Data taken from a collection:
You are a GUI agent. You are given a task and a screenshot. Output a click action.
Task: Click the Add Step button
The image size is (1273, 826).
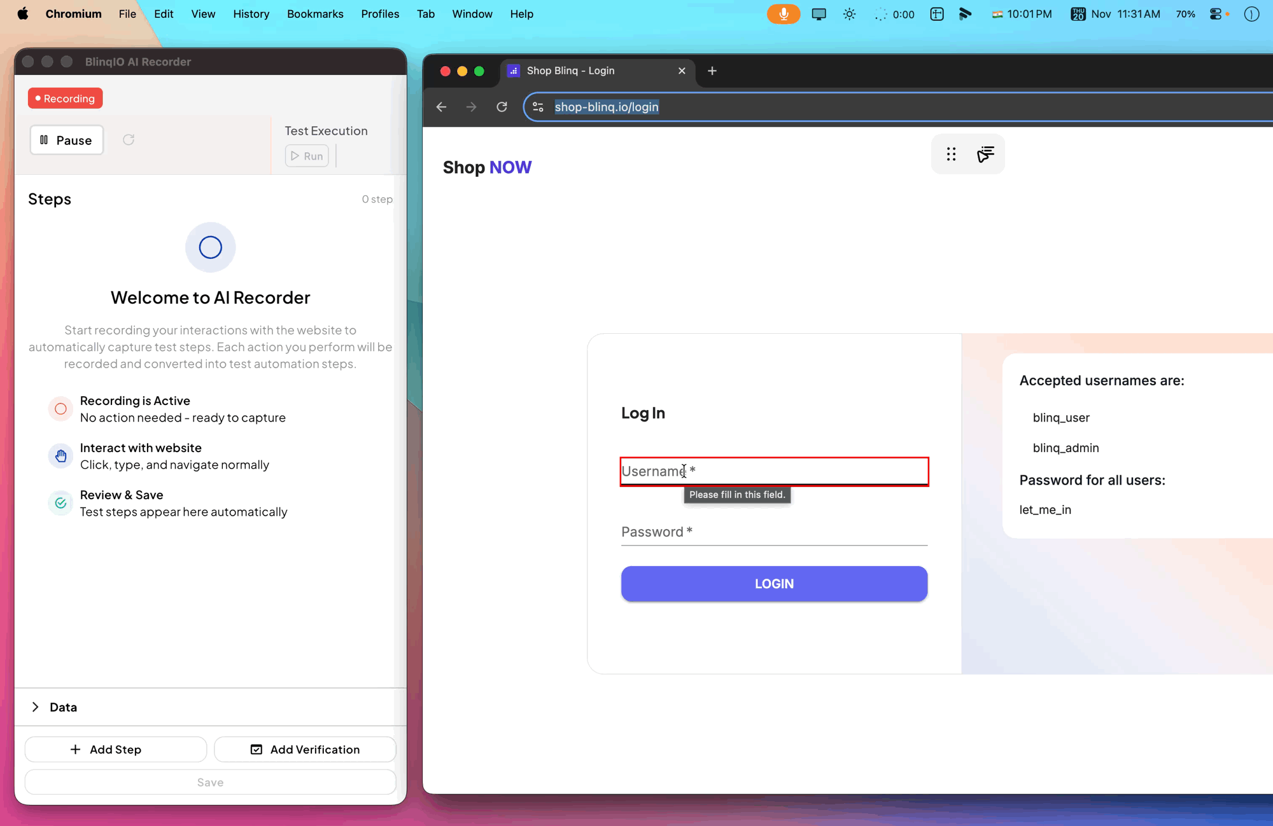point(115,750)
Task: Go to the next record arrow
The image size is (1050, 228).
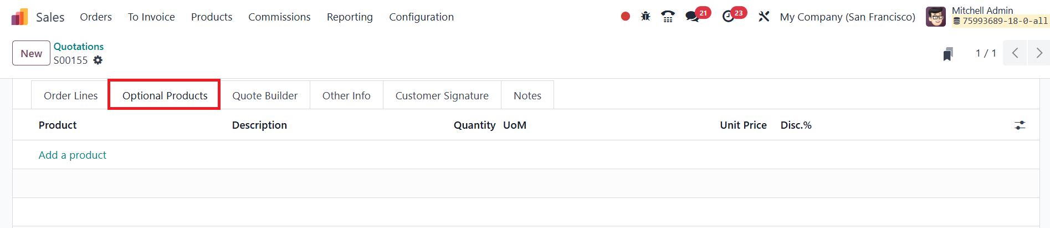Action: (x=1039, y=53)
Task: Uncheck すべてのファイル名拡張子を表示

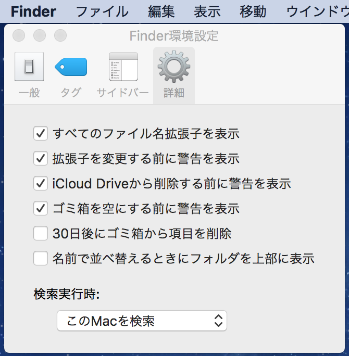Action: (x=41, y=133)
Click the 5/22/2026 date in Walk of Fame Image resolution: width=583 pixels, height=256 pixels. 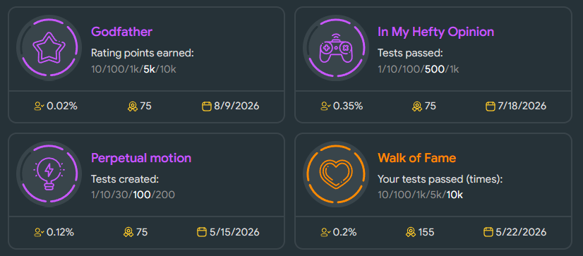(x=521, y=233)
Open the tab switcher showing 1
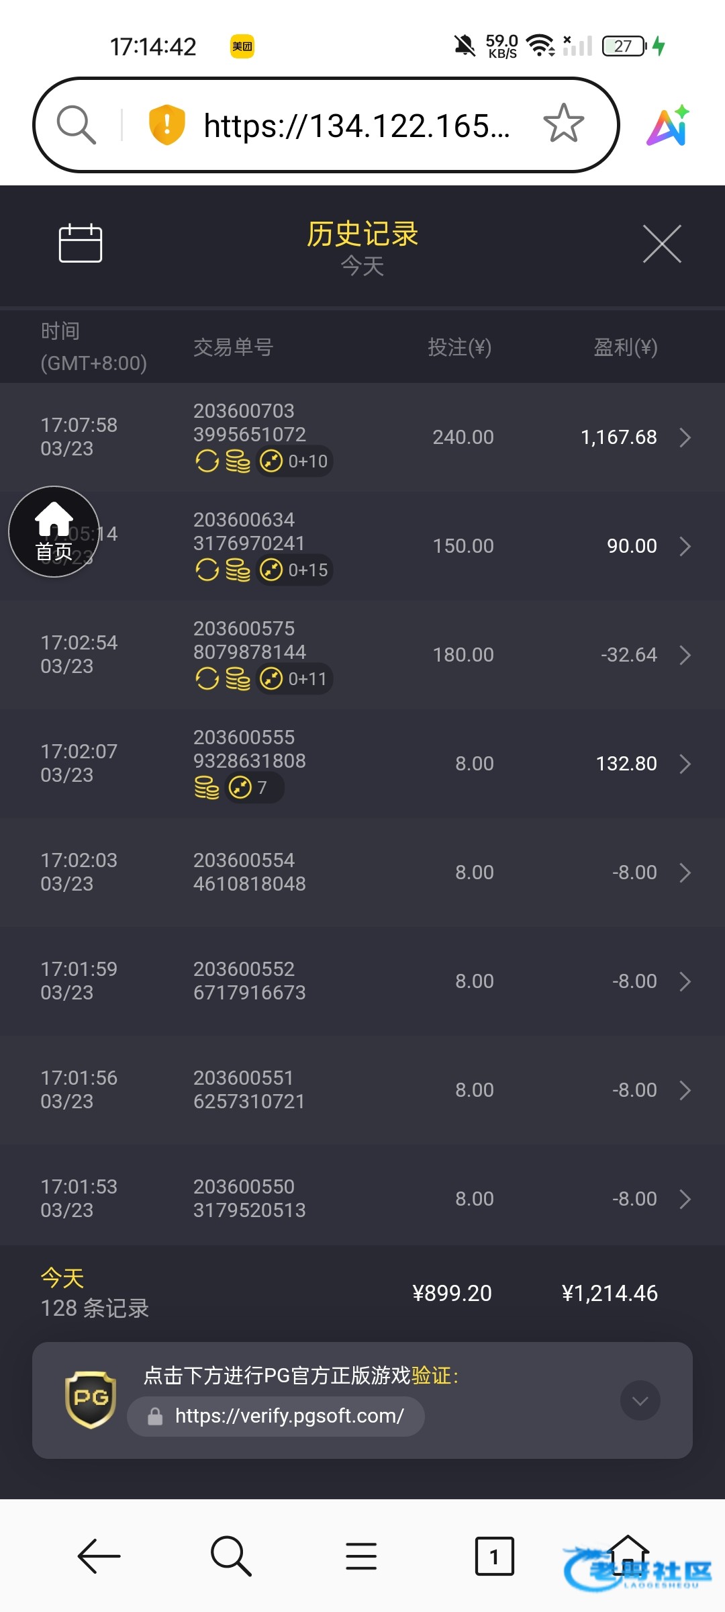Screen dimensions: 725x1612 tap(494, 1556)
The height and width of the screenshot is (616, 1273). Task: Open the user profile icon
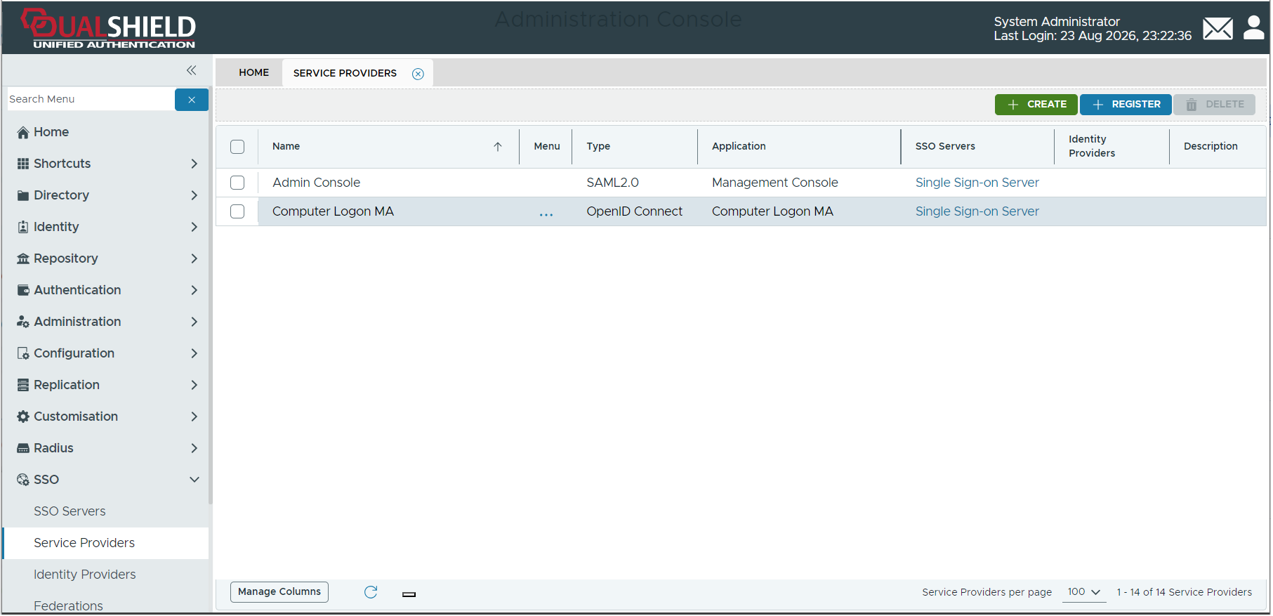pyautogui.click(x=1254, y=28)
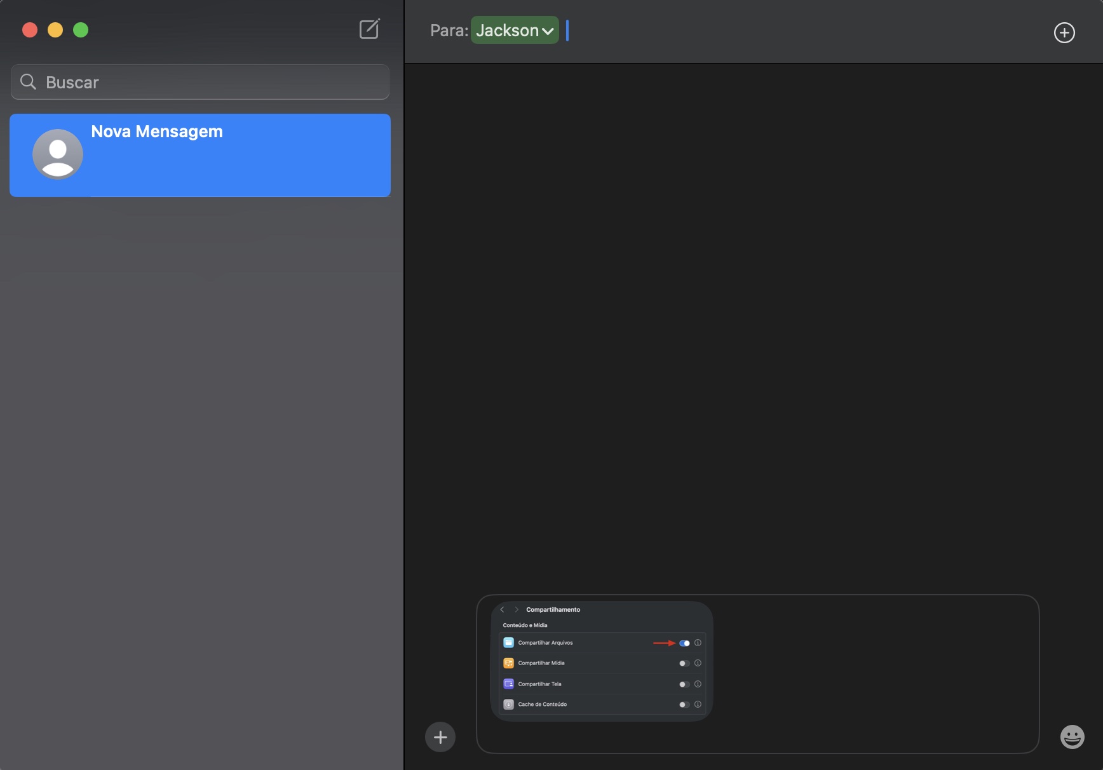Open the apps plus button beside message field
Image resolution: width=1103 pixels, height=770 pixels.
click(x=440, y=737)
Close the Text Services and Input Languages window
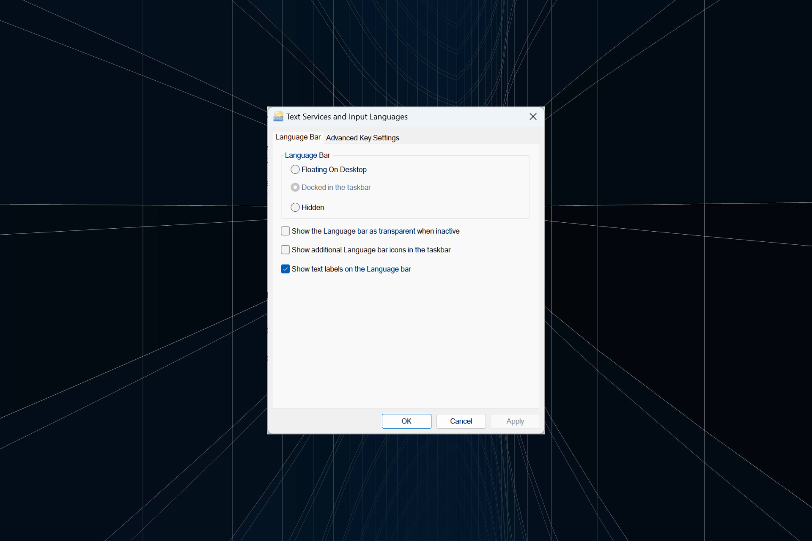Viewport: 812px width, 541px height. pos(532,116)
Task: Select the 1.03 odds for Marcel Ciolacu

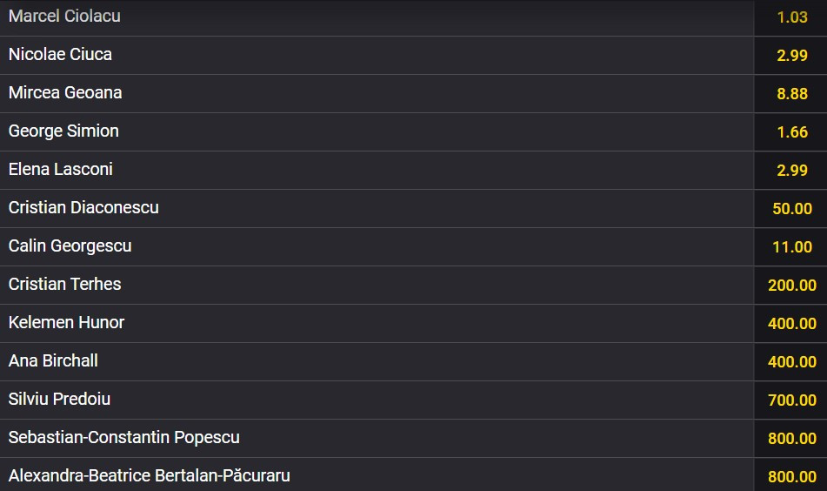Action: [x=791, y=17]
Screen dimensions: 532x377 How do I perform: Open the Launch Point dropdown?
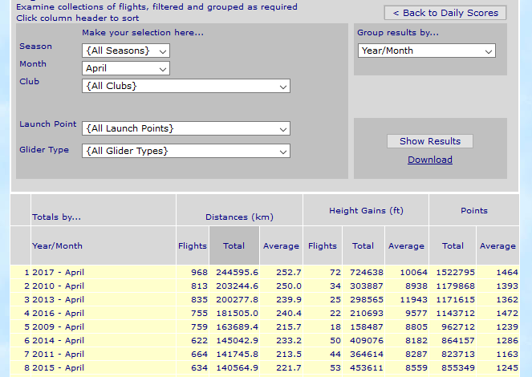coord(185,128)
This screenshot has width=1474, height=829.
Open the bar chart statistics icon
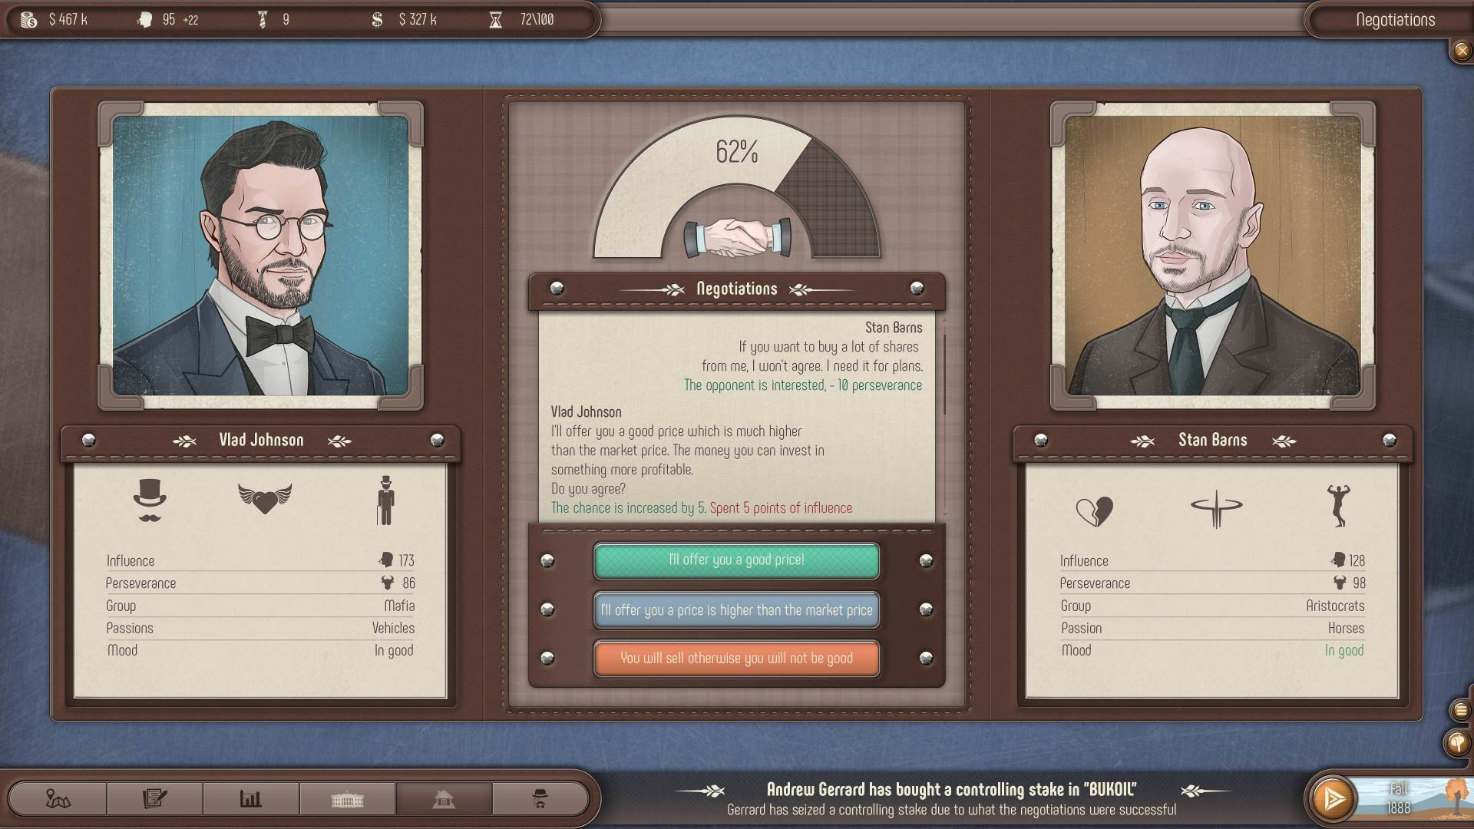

Task description
Quote the data from its start through the line containing "Action: (x=41, y=133)", inclusive, leaving out the pictures.

The output
You are a GUI agent. You are given a task and a screenshot. Output a click action.
Task: Click the Add Step button
The image size is (1273, 826).
point(115,750)
Task: Go to the next record arrow
The image size is (1050, 228).
Action: (x=1039, y=53)
Task: Uncheck すべてのファイル名拡張子を表示

Action: (x=41, y=133)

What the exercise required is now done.